Sabía que no podría acogerlo en su interior, pero había querido intentarlo. Necesitaba intentarlo.
Él se retiró un centímetro. Cuando ella trató de respirar, Jasper echó las caderas hacia delante, hundiendo el rígido pene en su canal. Eliza soltó un gemido roto, sorprendida por la sensación de ser tan profundamente poseída.
—Dios. —Jasper se quedó inmóvil, jadeando. Su pecho se movía como un gran fuelle contra su espalda. Le acarició la sien con la mejilla—. ¿Te estoy haciendo daño?

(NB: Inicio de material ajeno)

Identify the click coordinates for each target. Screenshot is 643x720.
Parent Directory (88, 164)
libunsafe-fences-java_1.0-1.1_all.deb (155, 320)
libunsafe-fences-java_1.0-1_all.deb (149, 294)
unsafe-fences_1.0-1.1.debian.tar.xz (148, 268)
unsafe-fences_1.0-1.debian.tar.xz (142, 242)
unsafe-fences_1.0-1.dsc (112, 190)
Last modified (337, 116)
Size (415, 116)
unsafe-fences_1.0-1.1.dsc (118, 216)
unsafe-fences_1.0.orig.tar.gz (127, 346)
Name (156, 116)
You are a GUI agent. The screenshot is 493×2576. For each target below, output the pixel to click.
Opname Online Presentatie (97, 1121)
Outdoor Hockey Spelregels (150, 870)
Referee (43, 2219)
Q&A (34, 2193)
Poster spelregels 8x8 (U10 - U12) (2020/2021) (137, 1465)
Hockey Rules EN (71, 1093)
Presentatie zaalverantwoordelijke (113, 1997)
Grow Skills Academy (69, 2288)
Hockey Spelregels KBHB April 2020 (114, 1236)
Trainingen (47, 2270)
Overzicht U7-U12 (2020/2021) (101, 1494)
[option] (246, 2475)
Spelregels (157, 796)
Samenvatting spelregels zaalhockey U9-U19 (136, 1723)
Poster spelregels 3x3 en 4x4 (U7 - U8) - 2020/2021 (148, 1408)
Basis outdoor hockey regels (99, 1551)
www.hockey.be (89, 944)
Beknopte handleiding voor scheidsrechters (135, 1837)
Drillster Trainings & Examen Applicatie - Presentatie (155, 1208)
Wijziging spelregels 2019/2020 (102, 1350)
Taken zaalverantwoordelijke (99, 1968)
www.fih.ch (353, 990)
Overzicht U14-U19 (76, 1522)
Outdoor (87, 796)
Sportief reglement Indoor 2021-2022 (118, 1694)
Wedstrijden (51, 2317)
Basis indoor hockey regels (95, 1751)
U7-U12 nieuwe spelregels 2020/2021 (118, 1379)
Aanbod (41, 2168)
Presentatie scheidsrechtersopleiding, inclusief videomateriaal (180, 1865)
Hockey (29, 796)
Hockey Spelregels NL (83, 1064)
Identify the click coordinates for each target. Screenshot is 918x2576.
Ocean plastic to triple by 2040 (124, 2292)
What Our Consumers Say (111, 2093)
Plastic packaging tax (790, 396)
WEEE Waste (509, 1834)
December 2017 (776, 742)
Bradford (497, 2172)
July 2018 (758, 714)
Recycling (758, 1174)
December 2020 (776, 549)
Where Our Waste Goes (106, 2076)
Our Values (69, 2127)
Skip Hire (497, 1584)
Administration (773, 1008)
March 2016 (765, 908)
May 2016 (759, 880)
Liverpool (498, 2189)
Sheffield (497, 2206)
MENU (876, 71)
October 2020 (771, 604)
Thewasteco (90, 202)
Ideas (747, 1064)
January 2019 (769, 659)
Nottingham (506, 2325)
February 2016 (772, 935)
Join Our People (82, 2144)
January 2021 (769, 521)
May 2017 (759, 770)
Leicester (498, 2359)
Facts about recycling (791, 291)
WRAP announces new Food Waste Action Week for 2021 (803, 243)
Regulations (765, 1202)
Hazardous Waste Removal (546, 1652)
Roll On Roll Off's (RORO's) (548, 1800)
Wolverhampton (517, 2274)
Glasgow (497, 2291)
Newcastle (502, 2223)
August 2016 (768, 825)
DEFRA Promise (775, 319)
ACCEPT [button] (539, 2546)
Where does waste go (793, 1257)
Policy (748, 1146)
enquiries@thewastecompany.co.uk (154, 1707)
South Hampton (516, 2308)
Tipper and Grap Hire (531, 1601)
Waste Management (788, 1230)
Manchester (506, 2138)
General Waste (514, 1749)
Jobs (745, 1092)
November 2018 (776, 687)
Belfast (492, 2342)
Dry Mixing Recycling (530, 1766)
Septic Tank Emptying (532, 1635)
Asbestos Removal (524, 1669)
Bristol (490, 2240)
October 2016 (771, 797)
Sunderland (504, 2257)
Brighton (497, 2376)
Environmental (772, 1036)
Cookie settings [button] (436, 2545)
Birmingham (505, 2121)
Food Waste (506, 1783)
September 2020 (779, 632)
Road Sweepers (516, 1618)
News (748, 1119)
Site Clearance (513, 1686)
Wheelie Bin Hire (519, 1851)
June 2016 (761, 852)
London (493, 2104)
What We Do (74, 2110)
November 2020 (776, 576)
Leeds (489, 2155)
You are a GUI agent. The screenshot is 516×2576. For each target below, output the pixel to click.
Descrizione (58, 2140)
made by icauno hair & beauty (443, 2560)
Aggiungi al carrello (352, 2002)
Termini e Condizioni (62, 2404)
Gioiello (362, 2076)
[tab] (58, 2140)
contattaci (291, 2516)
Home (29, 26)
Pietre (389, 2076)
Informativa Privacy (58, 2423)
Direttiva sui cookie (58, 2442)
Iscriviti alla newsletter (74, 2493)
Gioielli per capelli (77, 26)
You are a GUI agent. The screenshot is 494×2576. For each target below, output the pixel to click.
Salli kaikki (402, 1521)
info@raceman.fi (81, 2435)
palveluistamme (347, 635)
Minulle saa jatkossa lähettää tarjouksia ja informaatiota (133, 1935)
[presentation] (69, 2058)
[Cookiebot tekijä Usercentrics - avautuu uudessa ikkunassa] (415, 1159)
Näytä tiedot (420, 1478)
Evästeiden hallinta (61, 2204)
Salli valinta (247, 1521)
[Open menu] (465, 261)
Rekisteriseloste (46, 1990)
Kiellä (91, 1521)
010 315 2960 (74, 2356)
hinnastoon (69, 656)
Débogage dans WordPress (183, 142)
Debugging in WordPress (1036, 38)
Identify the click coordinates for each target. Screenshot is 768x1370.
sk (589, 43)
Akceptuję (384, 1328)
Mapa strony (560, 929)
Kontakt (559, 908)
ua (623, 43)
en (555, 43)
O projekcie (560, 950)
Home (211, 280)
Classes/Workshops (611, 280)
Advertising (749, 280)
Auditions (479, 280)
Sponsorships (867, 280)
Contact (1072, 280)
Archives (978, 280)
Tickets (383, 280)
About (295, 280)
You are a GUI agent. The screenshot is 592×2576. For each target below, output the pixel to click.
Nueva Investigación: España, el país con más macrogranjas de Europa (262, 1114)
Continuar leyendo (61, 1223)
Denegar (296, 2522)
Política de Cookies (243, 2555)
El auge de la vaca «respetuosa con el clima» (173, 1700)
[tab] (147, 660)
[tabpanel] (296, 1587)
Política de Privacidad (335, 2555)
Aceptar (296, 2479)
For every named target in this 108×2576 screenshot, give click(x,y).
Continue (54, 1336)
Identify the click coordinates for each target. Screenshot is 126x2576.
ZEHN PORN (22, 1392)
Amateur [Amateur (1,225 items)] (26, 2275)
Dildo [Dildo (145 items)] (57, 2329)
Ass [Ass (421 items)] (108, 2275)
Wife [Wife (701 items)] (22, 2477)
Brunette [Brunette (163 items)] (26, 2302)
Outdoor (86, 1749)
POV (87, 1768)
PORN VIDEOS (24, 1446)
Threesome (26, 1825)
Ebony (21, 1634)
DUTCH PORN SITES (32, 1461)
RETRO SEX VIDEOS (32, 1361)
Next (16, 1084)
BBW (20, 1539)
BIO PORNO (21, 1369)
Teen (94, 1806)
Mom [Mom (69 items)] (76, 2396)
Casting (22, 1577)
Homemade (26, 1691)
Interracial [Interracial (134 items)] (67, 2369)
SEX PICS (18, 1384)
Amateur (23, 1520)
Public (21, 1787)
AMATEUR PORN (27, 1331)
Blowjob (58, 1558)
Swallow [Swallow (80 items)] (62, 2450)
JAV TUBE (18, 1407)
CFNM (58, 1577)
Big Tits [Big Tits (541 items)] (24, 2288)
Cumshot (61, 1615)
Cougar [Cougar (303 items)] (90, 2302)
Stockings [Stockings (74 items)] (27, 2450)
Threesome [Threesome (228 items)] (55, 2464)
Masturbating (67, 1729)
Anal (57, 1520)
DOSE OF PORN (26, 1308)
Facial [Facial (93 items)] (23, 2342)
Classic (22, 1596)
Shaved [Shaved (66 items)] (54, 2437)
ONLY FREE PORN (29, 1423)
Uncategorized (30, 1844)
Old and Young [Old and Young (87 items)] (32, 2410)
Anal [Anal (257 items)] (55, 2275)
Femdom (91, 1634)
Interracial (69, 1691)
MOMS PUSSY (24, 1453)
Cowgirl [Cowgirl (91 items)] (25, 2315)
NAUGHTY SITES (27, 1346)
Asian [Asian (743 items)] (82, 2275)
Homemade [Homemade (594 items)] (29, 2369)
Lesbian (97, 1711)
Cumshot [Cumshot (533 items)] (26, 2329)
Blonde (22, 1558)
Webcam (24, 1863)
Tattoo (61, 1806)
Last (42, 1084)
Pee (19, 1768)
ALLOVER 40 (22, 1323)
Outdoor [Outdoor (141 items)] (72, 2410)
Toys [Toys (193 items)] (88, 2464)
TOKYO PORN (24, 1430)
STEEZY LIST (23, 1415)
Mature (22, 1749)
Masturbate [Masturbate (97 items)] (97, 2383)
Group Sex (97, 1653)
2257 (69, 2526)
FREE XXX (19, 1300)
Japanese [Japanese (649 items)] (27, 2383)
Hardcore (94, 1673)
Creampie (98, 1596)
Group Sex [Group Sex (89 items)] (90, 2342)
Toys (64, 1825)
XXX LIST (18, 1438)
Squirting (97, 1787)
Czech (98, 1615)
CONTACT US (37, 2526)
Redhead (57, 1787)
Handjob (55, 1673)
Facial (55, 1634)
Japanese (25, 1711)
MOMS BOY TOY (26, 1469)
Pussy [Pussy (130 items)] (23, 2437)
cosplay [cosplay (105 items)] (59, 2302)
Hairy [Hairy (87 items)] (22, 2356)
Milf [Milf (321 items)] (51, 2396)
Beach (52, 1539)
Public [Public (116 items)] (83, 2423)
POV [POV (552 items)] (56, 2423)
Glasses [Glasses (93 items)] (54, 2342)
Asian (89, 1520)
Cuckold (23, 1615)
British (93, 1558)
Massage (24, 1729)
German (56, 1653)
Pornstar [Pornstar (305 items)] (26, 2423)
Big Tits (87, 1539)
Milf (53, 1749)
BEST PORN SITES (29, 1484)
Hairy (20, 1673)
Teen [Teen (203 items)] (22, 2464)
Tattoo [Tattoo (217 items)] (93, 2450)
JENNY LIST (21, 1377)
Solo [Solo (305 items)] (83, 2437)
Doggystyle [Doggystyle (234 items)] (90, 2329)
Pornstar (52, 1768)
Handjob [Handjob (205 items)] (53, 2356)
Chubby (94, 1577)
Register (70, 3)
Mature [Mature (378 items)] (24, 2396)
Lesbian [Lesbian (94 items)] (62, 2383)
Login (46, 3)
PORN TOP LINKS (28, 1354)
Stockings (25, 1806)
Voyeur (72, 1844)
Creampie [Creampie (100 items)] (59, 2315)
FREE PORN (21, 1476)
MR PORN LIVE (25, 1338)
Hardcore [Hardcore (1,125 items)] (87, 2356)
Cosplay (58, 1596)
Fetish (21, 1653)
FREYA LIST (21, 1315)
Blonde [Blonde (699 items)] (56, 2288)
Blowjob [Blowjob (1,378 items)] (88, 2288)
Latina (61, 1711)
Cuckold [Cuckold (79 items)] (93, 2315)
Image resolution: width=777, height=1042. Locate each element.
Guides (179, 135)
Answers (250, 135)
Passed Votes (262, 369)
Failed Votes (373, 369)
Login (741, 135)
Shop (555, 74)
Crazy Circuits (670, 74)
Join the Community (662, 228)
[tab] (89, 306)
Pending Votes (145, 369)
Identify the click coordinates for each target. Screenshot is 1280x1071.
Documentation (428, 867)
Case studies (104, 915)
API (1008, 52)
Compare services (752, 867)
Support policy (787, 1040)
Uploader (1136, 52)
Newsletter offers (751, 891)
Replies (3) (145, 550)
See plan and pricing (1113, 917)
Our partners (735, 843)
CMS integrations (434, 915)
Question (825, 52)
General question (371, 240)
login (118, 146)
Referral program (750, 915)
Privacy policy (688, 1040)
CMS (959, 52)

—No, pero estoy… muy llena. —Se notaba tan llena que casi le dolía, pero no sentía dolor.
—Puedes acogerme —la tranquilizó él, acariciándola entre las piernas, lo que le despertó una oleada de calor—. Déjame entrar, Eliza. No te resistas.
Ella notó que le escocían los ojos, como si estuviera a punto de llorar, pero no hizo caso. Con cuidado, echó las caderas hacia atrás. Muy poco, apenas un centímetro, pero él lo aprovechó para penetrarla un poco más.
—Sí —la animó, retirándose—. Así.
Eliza se obligó a relajarse, se apoyó en su pecho y cambió el ritmo de la respiración. Inspiró hondo y soltó el aire despacio. Se concentró en sus caricias; en cómo le rozaba el clítoris con sus dedos encallecidos, forzando a sus agotadas terminaciones nerviosas a rendirse al placer.
Cuando volvió a respirar, Jasper se hundió en su interior hasta que sus muslos estuvieron completamente pegados. Ella echó la cabeza hacia delante y gimió.
—¡Eliza!
Santo Dios, estaba tan dentro.
Se retiró muy despacio y volvió a llenarla. Con cada nueva embestida, sus movimientos eran más fluidos, más fáciles. Era un hombre muy experto. Sabía exactamente hasta dónde debía retirarse, hasta dónde podía penetrarla para volverla loca de deseo.
Eliza estaba cada vez más entregada al placer que Jasper le causaba. Pronto aprendió a sincronizar sus movimientos con los suyos para aumentar la sensación de plenitud que anhelaba.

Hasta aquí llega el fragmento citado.